As thousands of Bernie supporters are realizing today, party politics and idealism don’t mix. Party politics is about loyalty and pragmatism.

For many people, Bernie inspired something bigger. That’s really the goal, isn’t it? Or so we think.

When I was 25 years old, my idealism was shattered under the painful realization that party politics trumps idealism.

Back in 1993, I decided to run for state representative of the 48th district in Illinois. My district was in a near-west suburb of Chicago that included parts of La Grange, Countryside and Western Springs. Running for office was not easy, I soon discovered. There were no instruction manuals. And the people at the state were not too helpful or knowledgeable about the process. In fact, no one could tell me exactly where the borders of the 48th district were. I finally found a map in some library, but it wasn’t too clear. No matter. I wasn’t going to let that deter me.
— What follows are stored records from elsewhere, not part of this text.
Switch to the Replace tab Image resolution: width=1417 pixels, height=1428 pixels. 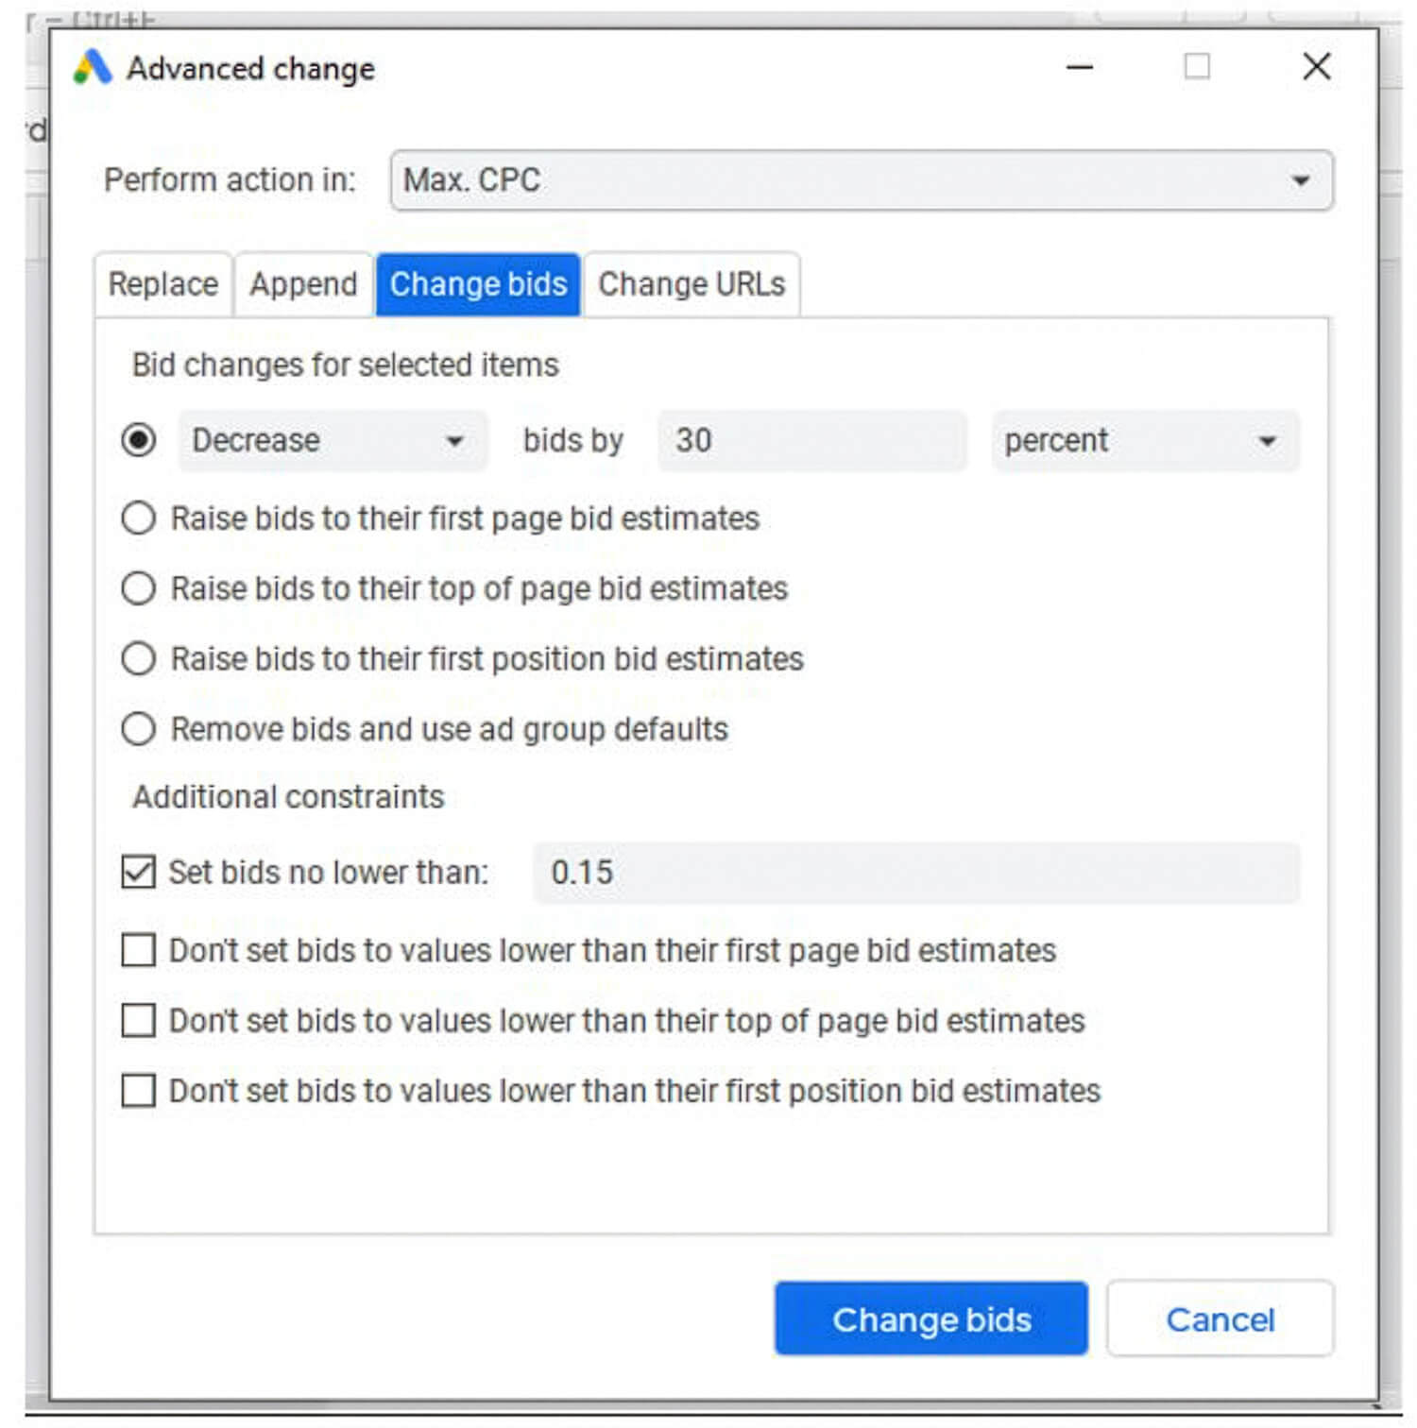162,284
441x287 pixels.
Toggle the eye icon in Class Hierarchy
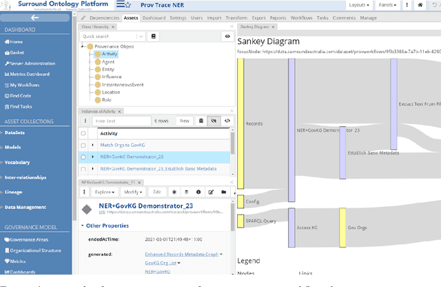pos(226,36)

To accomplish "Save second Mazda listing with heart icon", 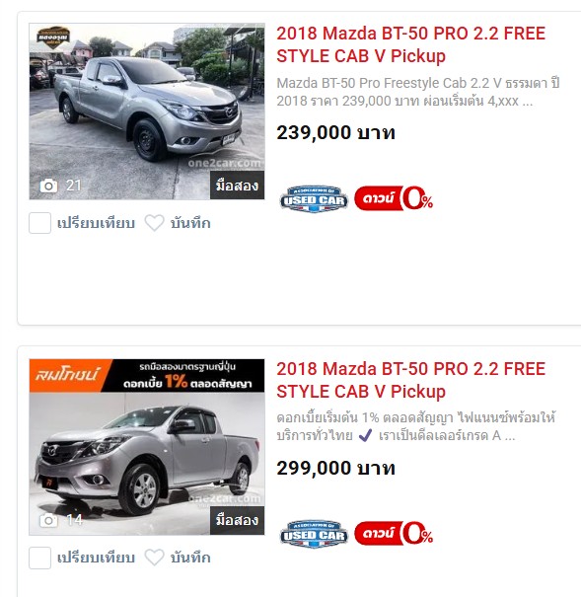I will (x=154, y=558).
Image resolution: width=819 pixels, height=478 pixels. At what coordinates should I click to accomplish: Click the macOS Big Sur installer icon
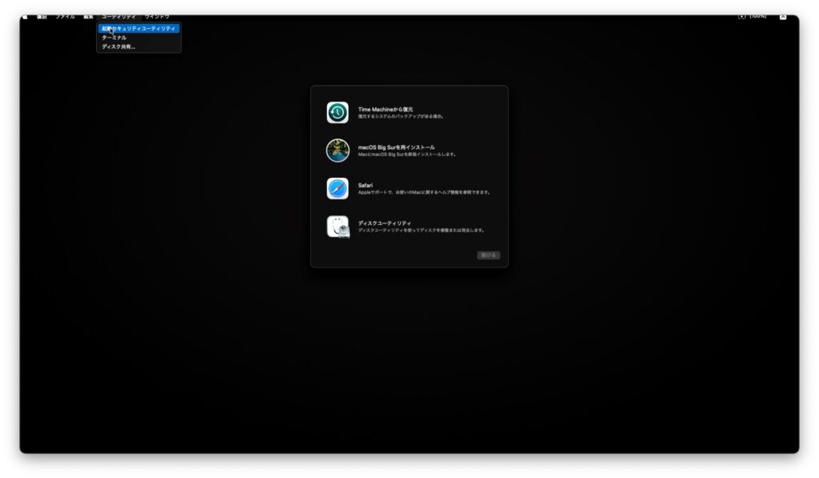tap(338, 151)
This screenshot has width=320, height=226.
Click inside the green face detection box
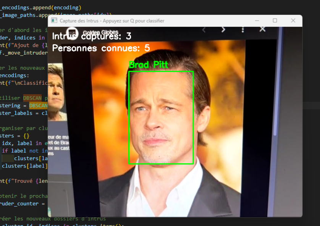(x=161, y=118)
I got my papers in order. For hours on end, I stood outside of grocery stores collecting signatures. At that time, I needed the signatures of 300 registered voters within my district just to get on the primary ballot.
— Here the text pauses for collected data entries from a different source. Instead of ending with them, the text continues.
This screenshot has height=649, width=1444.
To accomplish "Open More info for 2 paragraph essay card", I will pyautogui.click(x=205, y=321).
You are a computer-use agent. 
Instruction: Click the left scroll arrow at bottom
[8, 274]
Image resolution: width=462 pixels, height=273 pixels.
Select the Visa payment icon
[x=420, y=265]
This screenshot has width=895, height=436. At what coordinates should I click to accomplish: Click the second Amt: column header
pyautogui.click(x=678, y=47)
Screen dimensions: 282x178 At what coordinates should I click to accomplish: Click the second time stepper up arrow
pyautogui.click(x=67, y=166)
So I got 355 signatures or so, just to be safe. And I talked with hundreds of people, sharing my ideas about education, about gun violence. You see, I was going to be the education candidate. After all, I was a teacher and I wanted to increase funding to schools. I wanted to support conflict resolution programs through a state tax on ammunition, believing that giving kids the means to deal with conflict in a peaceful way could cut down dramatically on violence.

Once I collected my signatures, I was told by one person on the phone that I could drop off my packet at the State Board of Elections office in Chicago. So I took a day off of work and traveled to Chicago with my signatures and candidacy forms which, at the time, included a sworn affidavit that I was not a member of the Communist Party.
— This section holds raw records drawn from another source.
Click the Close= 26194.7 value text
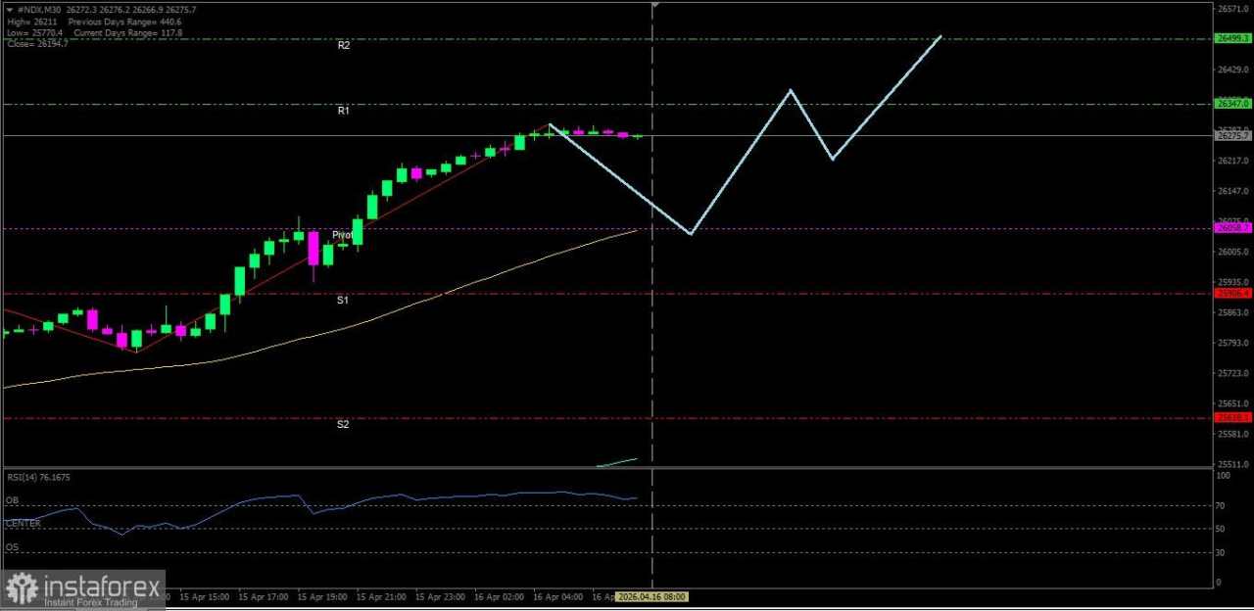 pos(36,43)
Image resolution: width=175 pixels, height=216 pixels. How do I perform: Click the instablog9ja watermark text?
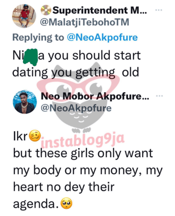coord(83,141)
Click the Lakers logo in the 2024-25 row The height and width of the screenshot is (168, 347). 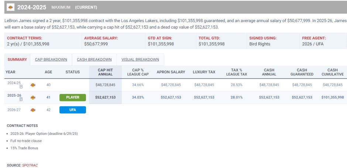point(33,85)
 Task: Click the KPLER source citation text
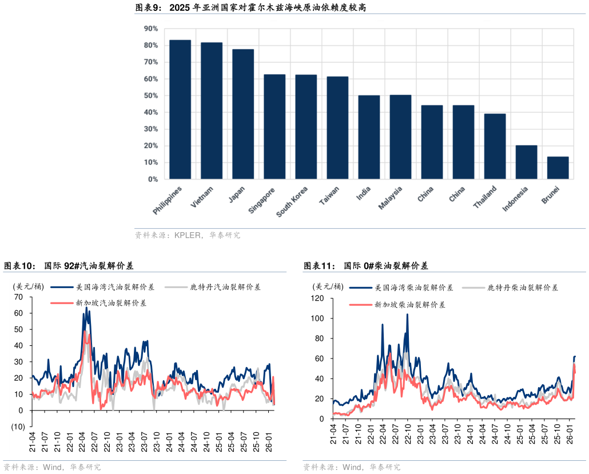[x=188, y=235]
When I approached the desk in the office in the State of Illinois building, I was told politely, “I’m sorry. You can’t drop that off here. That needs to go to Springfield.”

I explained what I had been told by someone in Springfield, but to no avail. The packet needed to be in Springfield by the next day or I would be disqualified.

So, I went right to FedEx and sent the packet via overnight delivery.

Surprisingly, it got there on time. And once it was processed, I was an official candidate for state representative of the 48th district.

I was running as a Democrat, so I next sought out the endorsement of the Lyons Township Democratic Organization. On November 17, 1993, I was invited to come to their endorsement meeting, to give a presentation and meet the party leadership.

I prepared a speech, highlighting my commitment to education and my plans for creating conflict resolution programs in schools. I felt good about this. I had gained some press. I had even met Senator Paul Simon earlier at one of his campaign events, which was the highlight of the whole process.

Little did I know that it was going to be downhill from here. I was going to come face to face with the party machine.

And I was going to lose.

I dressed in my best suit. I practiced my speech and headed off to the headquarters of the Lyons Township Democratic Party in Summit, Illinois. I hadn’t yet met any of the party leadership, but I was confident that I was going to wow them with my ideas and proposals.

I was led down to a dark basement that smelled of smoke and cigars. A panel of men sat facing a podium, laughing and joking among themselves. They shuffled papers and occasionally whispered to each other. I sat quietly, waiting my turn. There were a few other people in the audience. It seemed as if everyone in the room knew each other. It was like I was invisible.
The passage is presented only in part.